» **What you have to do**: Look below for the line that contains "This screenshot has width=1372, height=892.", then copy it and each following line to the end of the records, minus any pictures.

Pixel coordinate grounding data:
***
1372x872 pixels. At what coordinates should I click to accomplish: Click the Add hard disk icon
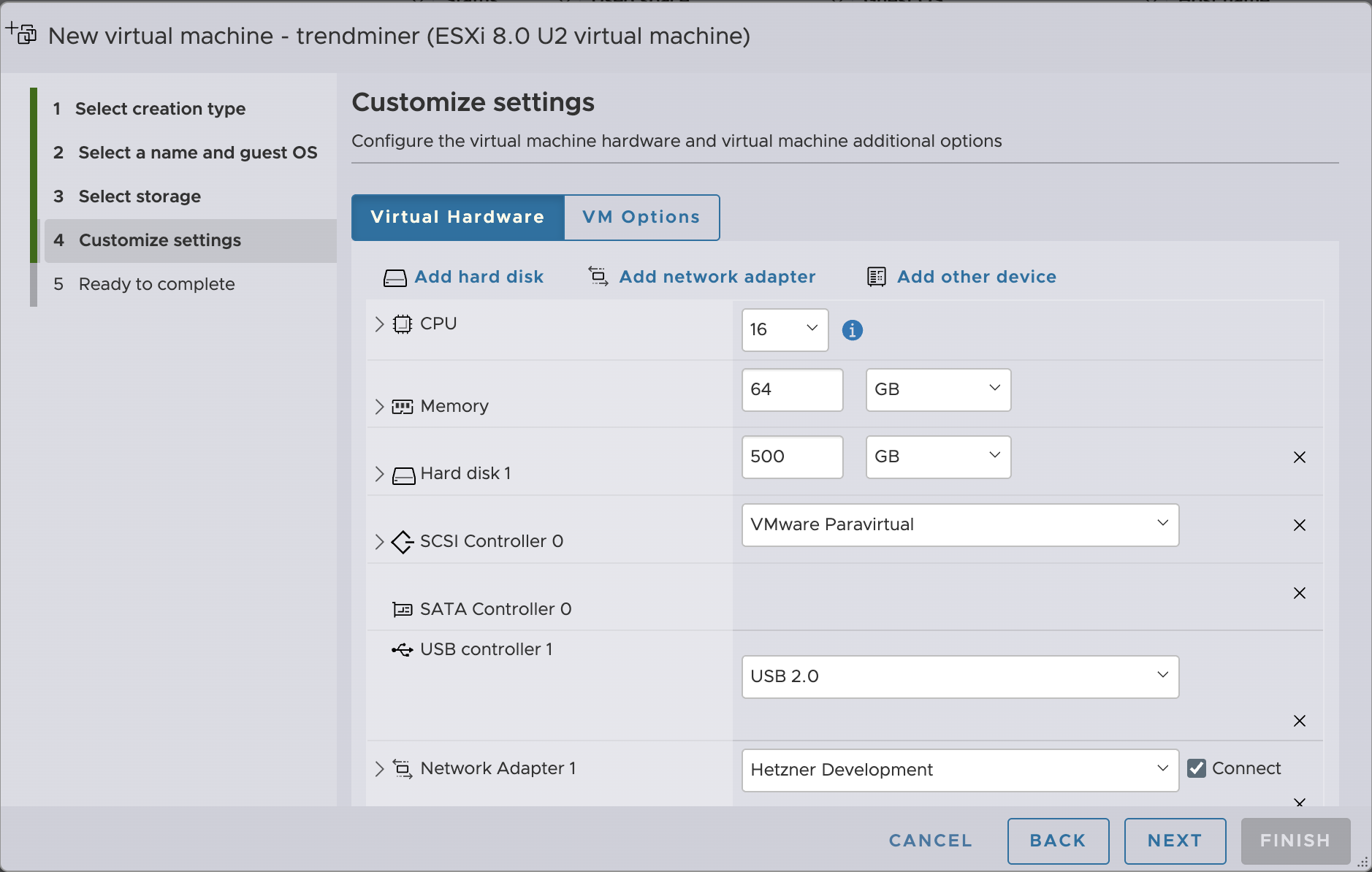coord(395,278)
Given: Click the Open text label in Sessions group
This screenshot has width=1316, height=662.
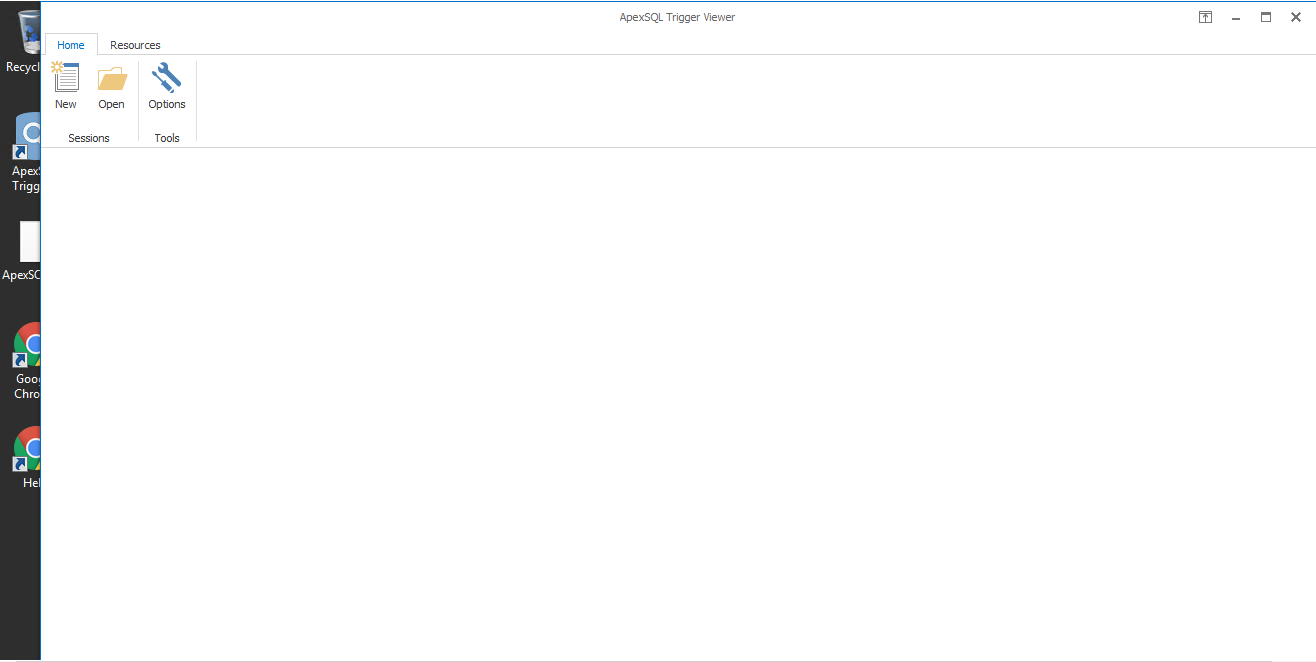Looking at the screenshot, I should (x=111, y=104).
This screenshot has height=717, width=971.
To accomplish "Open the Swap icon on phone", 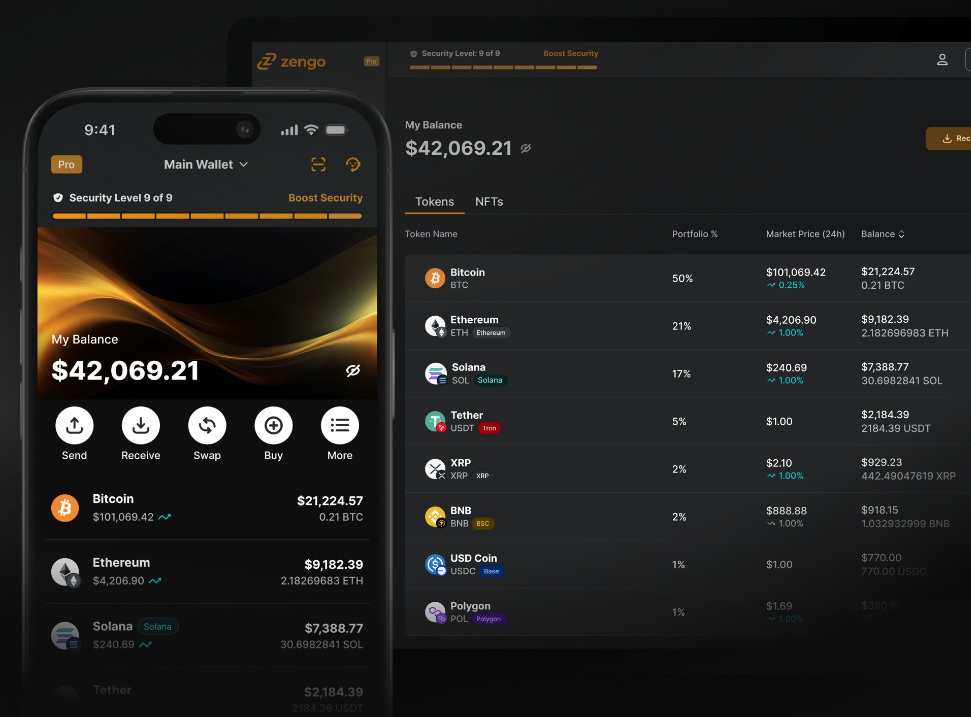I will click(x=207, y=425).
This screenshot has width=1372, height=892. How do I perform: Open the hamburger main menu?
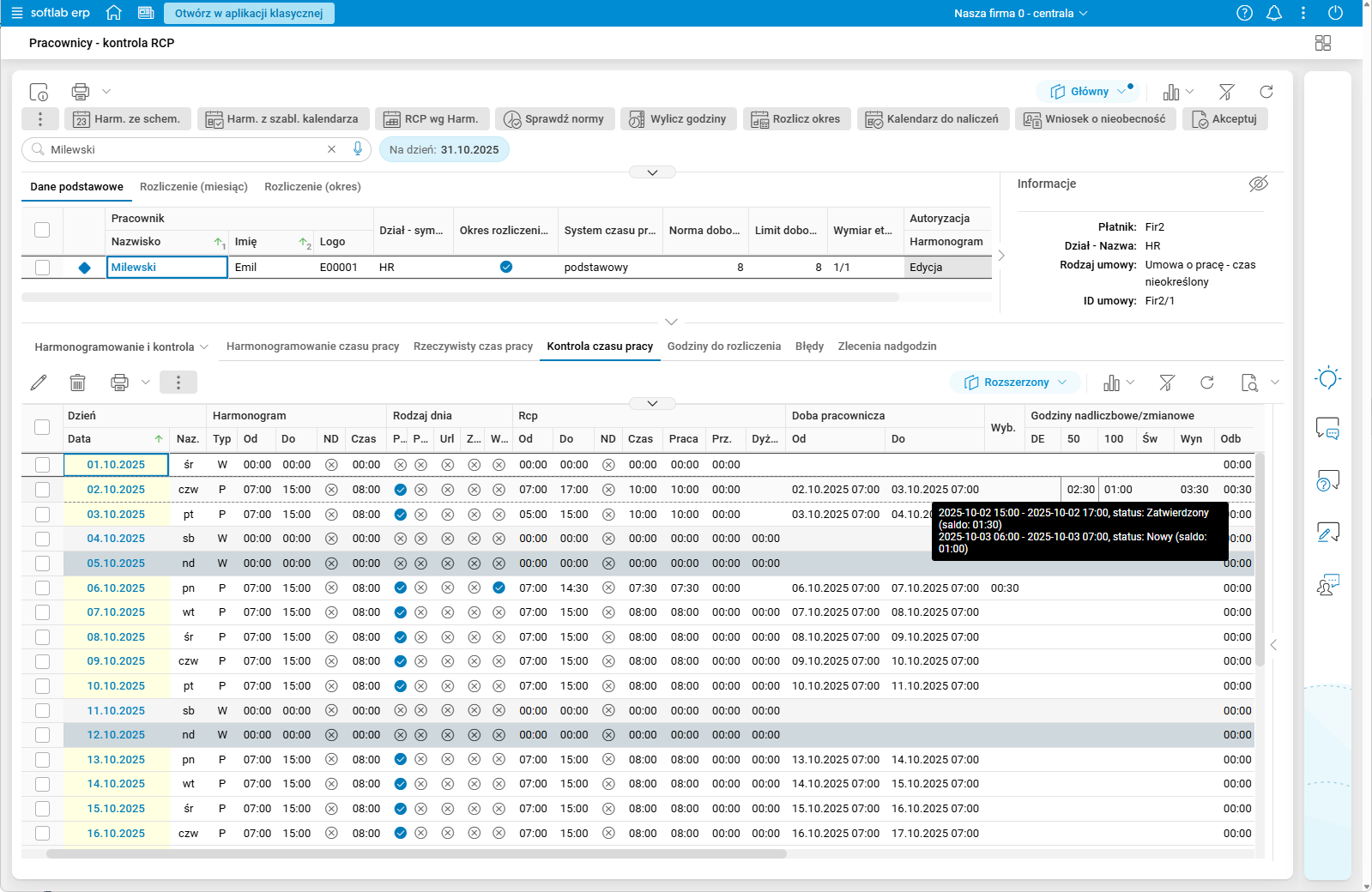coord(16,13)
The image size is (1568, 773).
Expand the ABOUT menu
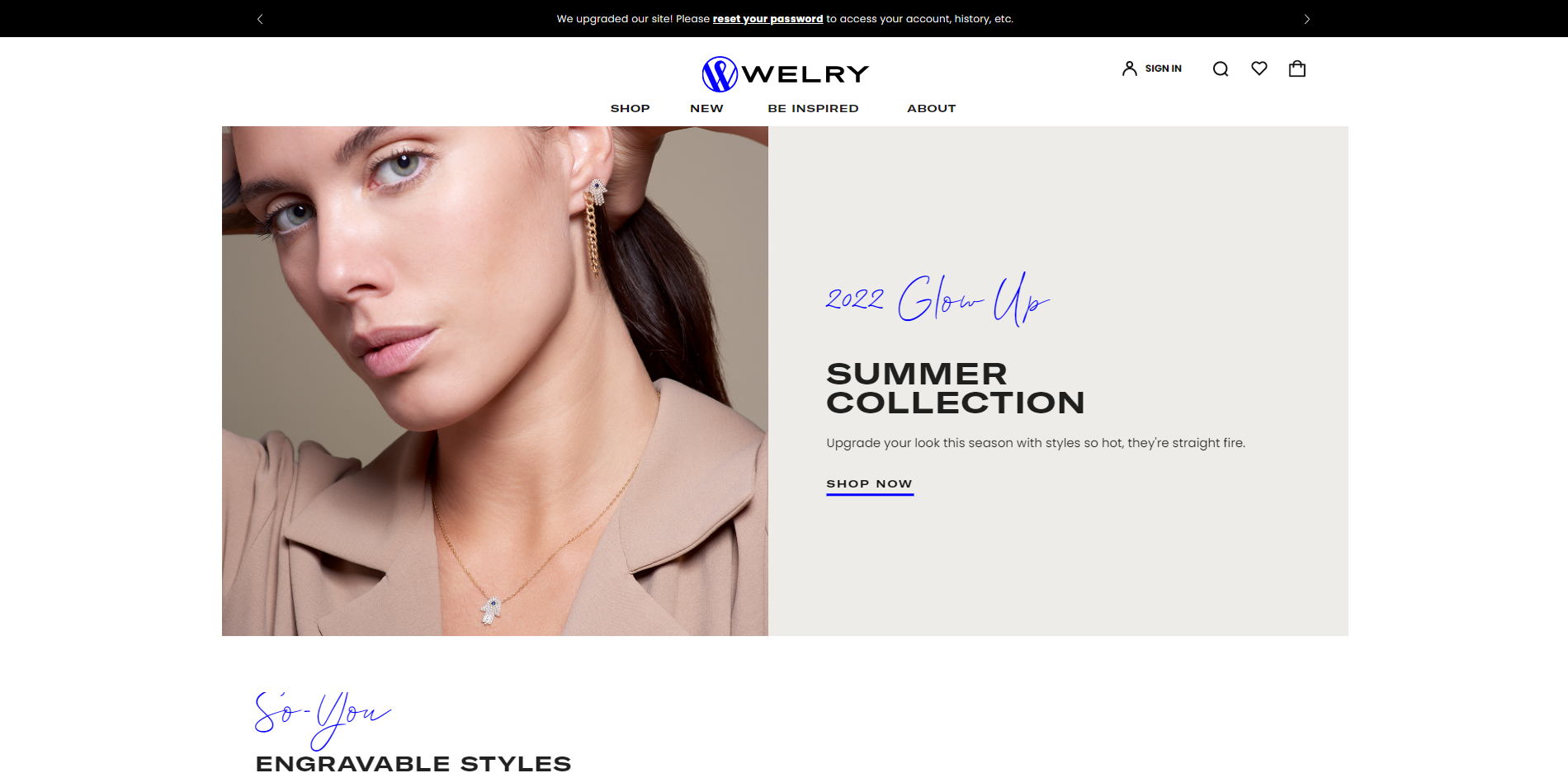pyautogui.click(x=931, y=108)
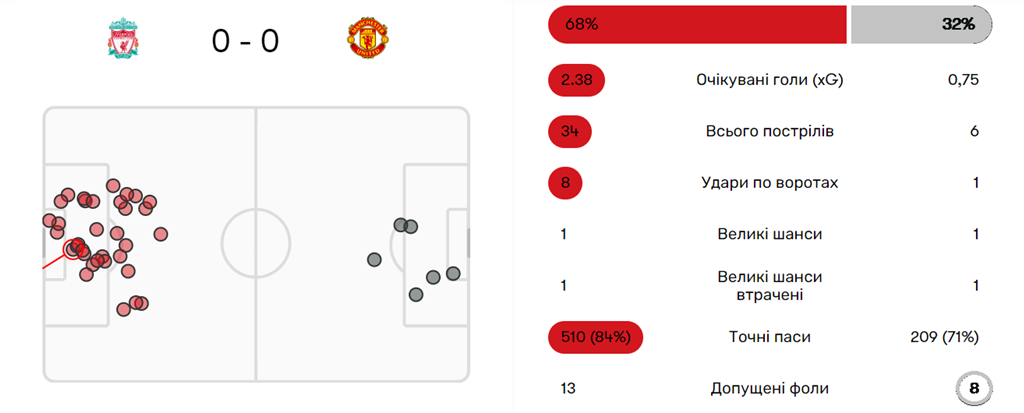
***
» **Problem solution**:
This screenshot has width=1372, height=892. How do I perform: Open the hamburger main menu?
coord(16,13)
The image size is (1568, 773).
Expand the ABOUT menu
pyautogui.click(x=931, y=108)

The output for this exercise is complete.